3 min • Digitized on November 13, 2021

#Bible Commentary #Doctrine #Example #Exhortation

From The Sinner’s Guide, page 198
By Venerable Louis of Granada

This is the miserable condition which David described when he said: “They wandered in a wilderness, in a place without water. They were hungry and thirsty; their soul fainted in them.” [Ps. cvi. 4, 5.]

A terrible characteristic of this hunger is that it is increased by the gratifications which are meant to appease it. The poisoned cup of this world kindles in the hearts of the wicked a fire to which pleasures only add renewed heat. Is it strange that they are consumed by a burning thirst?

Unhappy man! whence is it that you thirst so cruelly, if it be not that you “have forsaken the fountain of living waters, and sought broken cisterns which can hold no water”? [Jer. ii. 13.] You have mistaken the source of happiness. You wander in a wilderness, and, therefore, you faint with hunger and thirst.

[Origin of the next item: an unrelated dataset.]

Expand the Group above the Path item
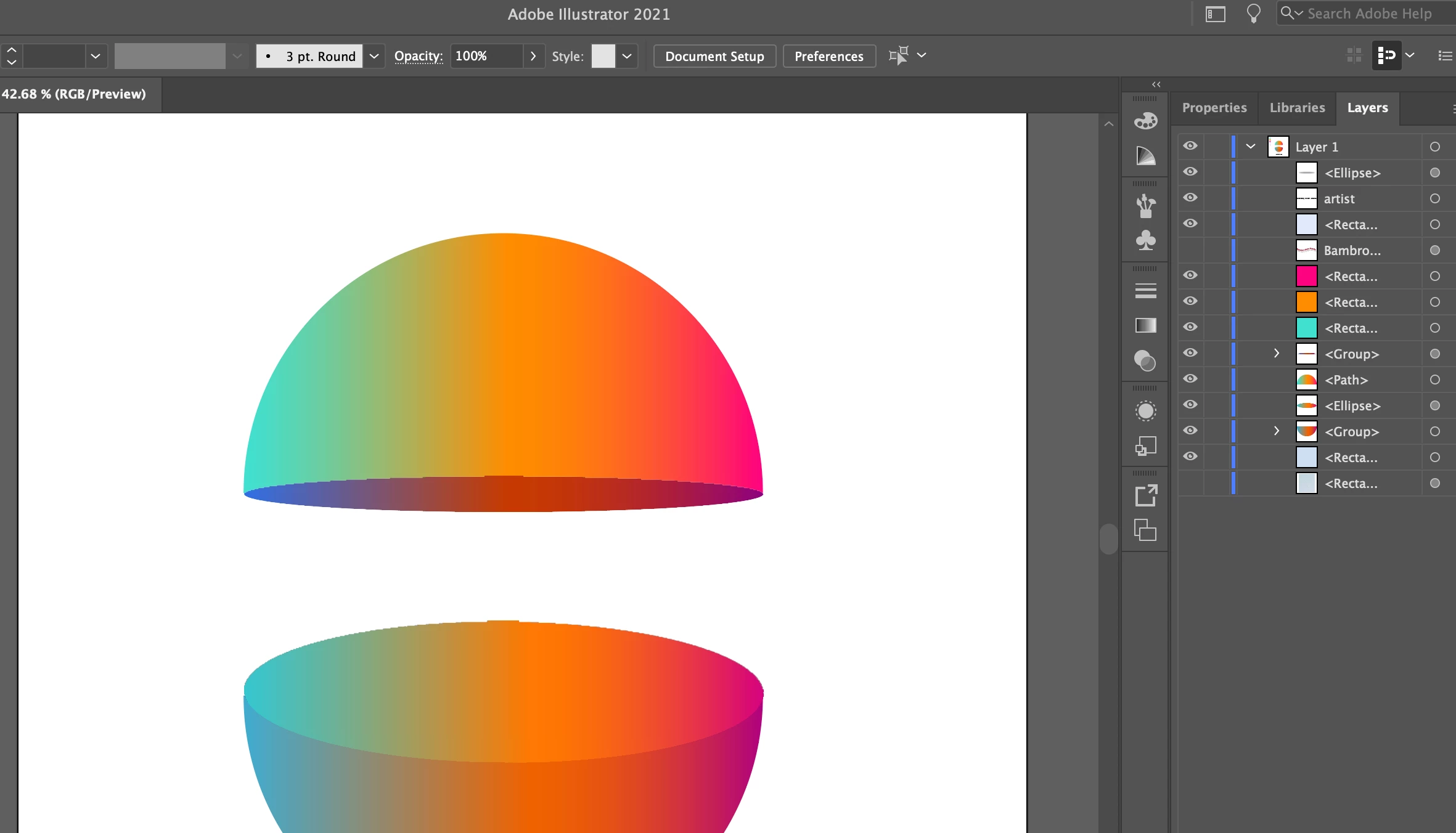This screenshot has height=833, width=1456. [1277, 353]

When Holofernes besieged Bethulia he cut off the aqueducts, leaving to the besieged but a few little streams which served only to moisten their lips. The besieged city is an image of your condition. You have cut yourselves off from the source of living waters, and you find in creatures the little springs which may moisten your lips, but, far from allaying your thirst, will only increase it.

The blindness and vehemence of our desires often make us long for what we cannot possibly obtain; and when, after violent efforts, the object of our pursuit eludes our grasp, anger is added to our disappointment, and both combine to throw us into a state of confusion.

This gives rise to that internal warfare mentioned by St. James when he asks: "Whence are wars and contentions among you? Are they not from your concupiscences, which war in your members? You covet, and have not.[St. James iv. 1, 2.]

Another lamentable feature of this condition is that very often when men have attained the summit of their wishes they are seized with a desire for some other worldly advantage, and if their caprice be not gratified all they possess is powerless to comfort them. Their unsatisfied desire is a continual thorn. It poisons all their pleasure.

“There is also another evil,” says Solomon, “which I have seen under the sun, and which is frequent among men. A man to whom God hath given riches, and substance, and honor, and his soul wanteth nothing of all that he desireth; yet God doth not give him power to eat thereof, but a stranger shall eat it up. This is vanity and a great misery.” [Eccles. vi. 1, 2.]

Does not the Wise Man here clearly point out the wretched condition of one in the midst of abundance, and yet unhappy because of his unsatisfied desires?

If such be the condition of those who possess the goods of the world, how miserable must be the lot of those who are in need of everything! For the human heart in every state is alike subject to unruly appetites, is alike the theatre of a most bitter warfare which rages among its opposing passions. When these importunate desires are unsatisfied at every point, the misery of their victim must be beyond description.